[Records for the exercise]
Segment Open

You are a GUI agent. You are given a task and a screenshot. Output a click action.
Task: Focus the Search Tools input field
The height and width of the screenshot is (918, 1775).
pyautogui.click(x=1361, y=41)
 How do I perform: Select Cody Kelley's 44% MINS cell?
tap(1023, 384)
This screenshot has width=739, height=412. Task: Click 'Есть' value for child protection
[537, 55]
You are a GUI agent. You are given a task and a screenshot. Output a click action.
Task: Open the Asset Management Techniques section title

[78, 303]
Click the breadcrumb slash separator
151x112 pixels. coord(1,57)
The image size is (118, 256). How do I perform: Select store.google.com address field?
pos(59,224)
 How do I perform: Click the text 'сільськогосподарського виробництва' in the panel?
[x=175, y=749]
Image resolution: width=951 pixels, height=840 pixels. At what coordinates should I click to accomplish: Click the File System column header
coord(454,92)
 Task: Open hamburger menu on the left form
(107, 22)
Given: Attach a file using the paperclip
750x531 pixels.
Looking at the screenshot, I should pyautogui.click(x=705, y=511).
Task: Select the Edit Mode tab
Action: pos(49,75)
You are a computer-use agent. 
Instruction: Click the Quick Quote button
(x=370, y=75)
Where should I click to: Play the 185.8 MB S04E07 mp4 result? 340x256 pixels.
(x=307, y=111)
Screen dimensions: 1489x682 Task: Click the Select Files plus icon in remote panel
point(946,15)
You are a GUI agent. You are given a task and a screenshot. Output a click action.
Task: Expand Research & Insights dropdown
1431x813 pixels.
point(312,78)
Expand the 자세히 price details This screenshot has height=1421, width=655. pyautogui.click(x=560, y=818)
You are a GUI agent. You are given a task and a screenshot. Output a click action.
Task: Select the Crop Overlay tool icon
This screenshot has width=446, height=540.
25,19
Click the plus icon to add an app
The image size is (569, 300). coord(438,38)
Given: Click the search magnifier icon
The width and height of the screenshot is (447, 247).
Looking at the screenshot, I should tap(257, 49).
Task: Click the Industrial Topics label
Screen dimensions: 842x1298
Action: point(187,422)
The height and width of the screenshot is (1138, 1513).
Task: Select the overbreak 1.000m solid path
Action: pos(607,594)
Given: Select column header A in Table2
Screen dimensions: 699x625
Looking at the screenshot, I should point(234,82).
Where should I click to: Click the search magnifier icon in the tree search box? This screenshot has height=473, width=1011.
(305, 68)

Segment Closed

[Exercise instructions] Please print all the data again exactly as given.

[Solution]
You are a GUI agent. You are given a task and a screenshot. Output a click action.
Task: Focus the Search Tools input field
The height and width of the screenshot is (918, 1775).
pyautogui.click(x=1361, y=41)
 How do I perform: Select Cody Kelley's 44% MINS cell?
tap(1023, 384)
This screenshot has width=739, height=412. Task: Click 'Есть' value for child protection
[537, 55]
You are a GUI agent. You are given a task and a screenshot. Output a click action.
Task: Open the Asset Management Techniques section title

[78, 303]
Click the breadcrumb slash separator
151x112 pixels. coord(1,57)
The image size is (118, 256). How do I perform: Select store.google.com address field?
pos(59,224)
 How do I perform: Click the text 'сільськогосподарського виробництва' in the panel?
[x=175, y=749]
Image resolution: width=951 pixels, height=840 pixels. At what coordinates should I click to accomplish: Click the File System column header
coord(454,92)
 Task: Open hamburger menu on the left form
(107, 22)
Given: Attach a file using the paperclip
750x531 pixels.
Looking at the screenshot, I should pyautogui.click(x=705, y=511).
Task: Select the Edit Mode tab
Action: pos(49,75)
You are a computer-use agent. 
Instruction: Click the Quick Quote button
(x=370, y=75)
Where should I click to: Play the 185.8 MB S04E07 mp4 result? 340x256 pixels.
(x=307, y=111)
Screen dimensions: 1489x682 Task: Click the Select Files plus icon in remote panel
point(946,15)
You are a GUI agent. You are given a task and a screenshot. Output a click action.
Task: Expand Research & Insights dropdown
1431x813 pixels.
point(312,78)
Expand the 자세히 price details This screenshot has height=1421, width=655. pyautogui.click(x=560, y=818)
You are a GUI agent. You are given a task and a screenshot. Output a click action.
Task: Select the Crop Overlay tool icon
This screenshot has width=446, height=540.
25,19
Click the plus icon to add an app
The image size is (569, 300). coord(438,38)
Given: Click the search magnifier icon
The width and height of the screenshot is (447, 247).
Looking at the screenshot, I should tap(257, 49).
Task: Click the Industrial Topics label
Screen dimensions: 842x1298
Action: point(187,422)
The height and width of the screenshot is (1138, 1513).
Task: Select the overbreak 1.000m solid path
Action: pos(607,594)
Given: Select column header A in Table2
Screen dimensions: 699x625
Looking at the screenshot, I should point(234,82).
Where should I click to: Click the search magnifier icon in the tree search box? This screenshot has height=473, width=1011.
(305, 68)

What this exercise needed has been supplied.